→ Excerpted passage:
>> BEGIN
{Business Tips} 2011 – Look Back & Plan Forward

With 2011 officially in the rear view mirror, right now is a great time to take a look at your performance stats from the year and set some solid goals for your business in 2012.  Information today is abundant, allowing us to easily track sales, Facebook fans, blog followers, traffic drivers and much more.  At times, all that information can become a bit overwhelming.

In this post, I’ll provide my opinion on a five key metric areas to review from 2011, plot, and plan for 2012.  You can certainly add others to this list, but these will provide you with a strong foundation to build upon in the new year.

Financials – Inflows and Outflows

Sandwich Bag by Mamamade

While there are lots of numbers we can take a look at to better understand how our marketing is working, no numbers matter more than the inflows and outflows on your financial statement.  At the end of the year, spending an hour or two really looking at the financials, plotting what happened and making changes for the new year can really make a difference.

For the inflows, you can take a look at the different channels you have for sales – Etsy shop, events, wholesale, etc.  I would recommend a chart with the months across the bottom and each line representing a different channel of sales.  This way, you can see which channel spikes during which months and determine where focus needs to be each month this year.  You can also set goals like “a 10% increase in revenue” that tie to each month.  That way, you will take the seasonality of your sales into account.

On the outflow side, take a hard look at all your spending – from supplies, to packaging and shipping materials, to office maintenance.  Are there areas that you can pull back a bit this year?  Don’t cut corners, but ensure you are as efficient as you can be.  An example from my own business this year – I’m eliminating a phone line.  I had a line for my freelance work and a number for my jewelry business.  The voice mail will now just have my name, no business name.  This simple change will be a great savings for me.
>> END
→ Task 1: Rewrite everything in the business tips post from "Sandwich Bag by" down to "sales into account.", changing "chart" to "graph".
→ Task 2:
Answer these questions from the business tips post:
(a) How much time does the writer suggest spending on the financials at the end of the year?
(b) What kind of chart is recommended for looking at inflows?
(c) What change is the writer making in their own business to save money?
→ Task 3: Summarize the business tips post in two sentences.

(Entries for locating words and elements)
>> BEGIN
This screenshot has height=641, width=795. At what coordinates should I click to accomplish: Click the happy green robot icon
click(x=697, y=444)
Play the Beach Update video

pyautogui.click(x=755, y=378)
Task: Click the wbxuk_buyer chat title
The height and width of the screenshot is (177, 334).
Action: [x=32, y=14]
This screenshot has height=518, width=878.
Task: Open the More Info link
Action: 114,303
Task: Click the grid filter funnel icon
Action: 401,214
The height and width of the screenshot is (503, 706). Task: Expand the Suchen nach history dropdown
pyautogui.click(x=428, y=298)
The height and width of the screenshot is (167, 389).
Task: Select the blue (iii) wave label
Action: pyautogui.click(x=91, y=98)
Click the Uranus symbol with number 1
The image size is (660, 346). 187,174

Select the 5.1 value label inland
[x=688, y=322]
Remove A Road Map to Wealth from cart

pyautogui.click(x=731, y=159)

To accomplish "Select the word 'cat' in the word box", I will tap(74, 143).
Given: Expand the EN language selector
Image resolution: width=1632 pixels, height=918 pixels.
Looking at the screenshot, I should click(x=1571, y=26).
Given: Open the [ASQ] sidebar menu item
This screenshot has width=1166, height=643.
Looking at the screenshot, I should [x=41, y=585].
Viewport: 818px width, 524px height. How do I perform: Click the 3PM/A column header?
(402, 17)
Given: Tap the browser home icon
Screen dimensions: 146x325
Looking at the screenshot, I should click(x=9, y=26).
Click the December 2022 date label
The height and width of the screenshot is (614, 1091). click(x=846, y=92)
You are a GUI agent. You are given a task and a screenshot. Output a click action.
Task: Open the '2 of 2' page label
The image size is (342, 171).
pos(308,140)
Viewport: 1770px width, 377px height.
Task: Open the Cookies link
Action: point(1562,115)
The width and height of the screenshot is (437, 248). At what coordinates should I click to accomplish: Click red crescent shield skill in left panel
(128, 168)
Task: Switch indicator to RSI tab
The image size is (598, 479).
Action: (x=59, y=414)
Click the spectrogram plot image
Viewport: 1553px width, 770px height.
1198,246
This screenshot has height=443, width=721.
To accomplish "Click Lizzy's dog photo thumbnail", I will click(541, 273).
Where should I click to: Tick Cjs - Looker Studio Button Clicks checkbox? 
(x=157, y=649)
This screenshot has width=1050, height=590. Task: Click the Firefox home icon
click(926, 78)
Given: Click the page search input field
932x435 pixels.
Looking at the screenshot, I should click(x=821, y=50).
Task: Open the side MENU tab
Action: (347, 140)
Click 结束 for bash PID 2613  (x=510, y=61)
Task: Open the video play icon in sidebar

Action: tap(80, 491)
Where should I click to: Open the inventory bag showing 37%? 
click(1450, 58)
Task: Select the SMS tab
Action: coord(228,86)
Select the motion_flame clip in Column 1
>> END
→ Written response 1:
Sandwich Bag by Mamamade

While there are lots of numbers we can take a look at to better understand how our marketing is working, no numbers matter more than the inflows and outflows on your financial statement.  At the end of the year, spending an hour or two really looking at the financials, plotting what happened and making changes for the new year can really make a difference.

For the inflows, you can take a look at the different channels you have for sales – Etsy shop, events, wholesale, etc.  I would recommend a graph with the months across the bottom and each line representing a different channel of sales.  This way, you can see which channel spikes during which months and determine where focus needs to be each month this year.  You can also set goals like “a 10% increase in revenue” that tie to each month.  That way, you will take the seasonality of your sales into account.

→ Written response 2:
(a) An hour or two.
(b) A chart with the months across the bottom and a separate line for each sales channel.
(c) Eliminating a phone line.

→ Written response 3: With 2011 over, the writer suggests reviewing the year's performance and setting goals for 2012, starting with the financials, which matter more than any other numbers. For inflows, chart each sales channel by month to see seasonal spikes and set monthly goals, and for outflows, review all spending to find where you can be more efficient without cutting corners.